Studio album by André Previn's Trio
- Released: 1960 October 21, 1994 (CD issue)
- Recorded: February 20 and March 1, 1960 Contemporary Records Studio, Los Angeles
- Genre: Jazz
- Length: 43:00
- Label: Contemporary M 3575
- Producer: Lester Koenig

André Previn's Trio chronology
| The Subterraneans (1960) | Like Previn! (1960) | André Previn Plays Songs by Harold Arlen (1960) |

= Like Previn! =

Like Previn! is the second jazz album by pianist André Previn and his trio. It was recorded on February 20 and March 1, 1960, at Contemporary Records' studio in Los Angeles. All eight compositions were written by Previn.

Despite being only his sophomore release with his own trio, Like Previn! was recorded when Previn was thirty-one years old and had already worked on music for over thirty motion pictures and came on the heels of two consecutive Academy Awards for his work on Gigi (1958) and Porgy & Bess (1959).

####################

**Prompt 1**
Rewrite the listing, from the line containing "Screen dimensions: 1395x868" down to the line containing "coord(172,313)", as a Markdown table with the columns Number and Record line. Number each row, skip blank lines, and leave the pictures out.

**Information shown**

####################

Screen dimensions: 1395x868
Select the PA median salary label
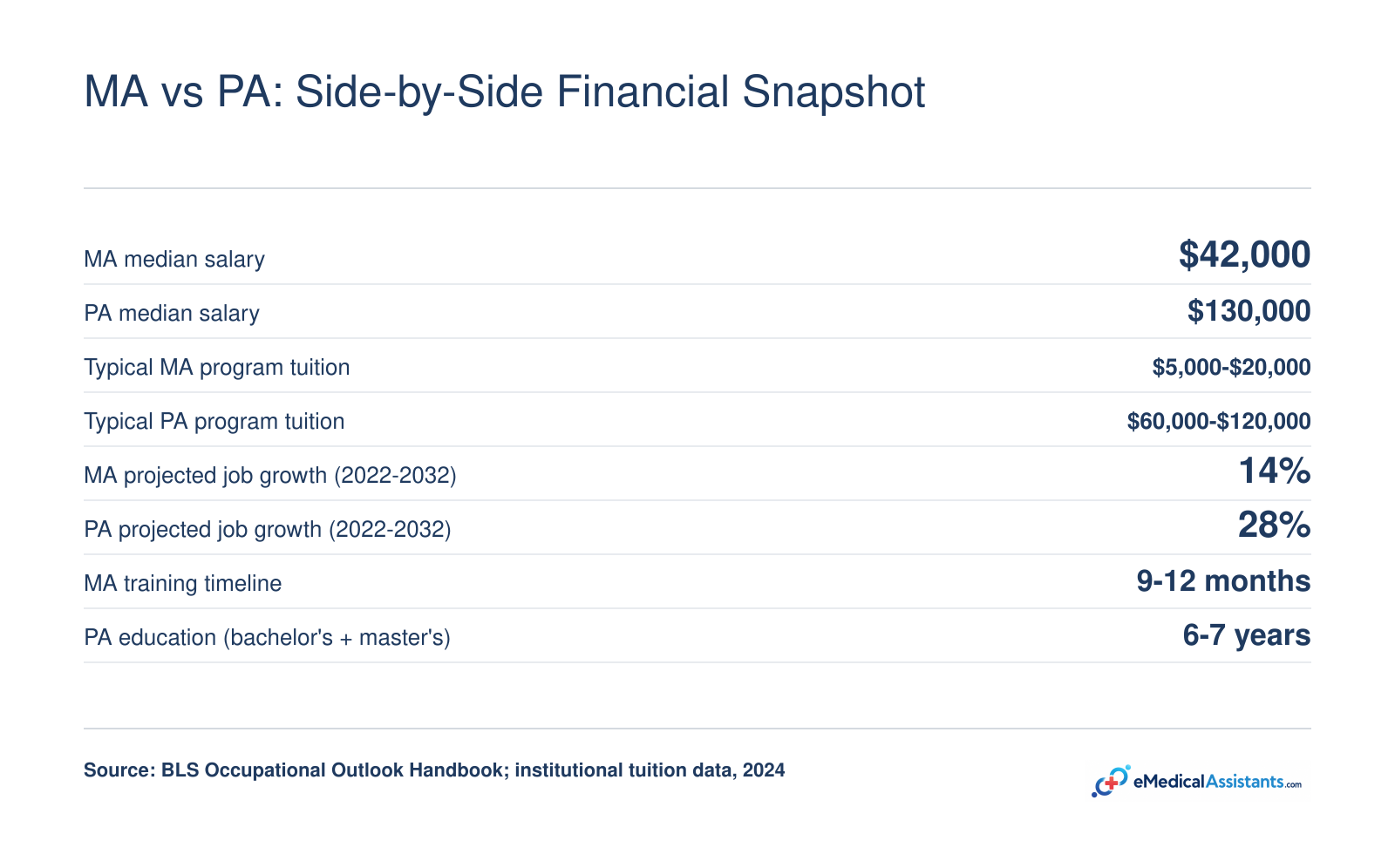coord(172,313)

####################

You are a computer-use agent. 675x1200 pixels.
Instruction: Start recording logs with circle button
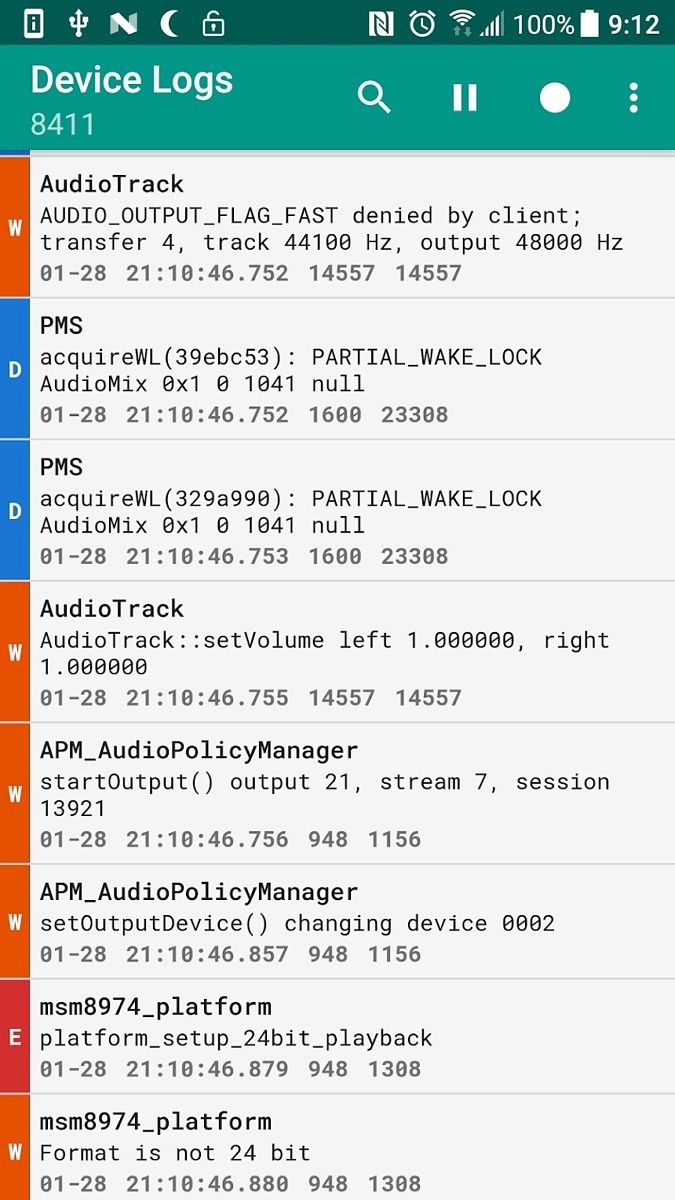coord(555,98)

####################

**Prompt 2**
Copy the album text, everything from "André Previn's Trio chronology" down to "written by Previn.", and change "pianist" to "keyboardist".

**Full solution 1**
| Number | Record line |
|---|---|
| 1 | Screen dimensions: 1395x868 |
| 2 | Select the PA median salary label |
| 3 | coord(172,313) |

**Full solution 2**
André Previn's Trio chronology
| The Subterraneans (1960) | Like Previn! (1960) | André Previn Plays Songs by Harold Arlen (1960) |

= Like Previn! =

Like Previn! is the second jazz album by keyboardist André Previn and his trio. It was recorded on February 20 and March 1, 1960, at Contemporary Records' studio in Los Angeles. All eight compositions were written by Previn.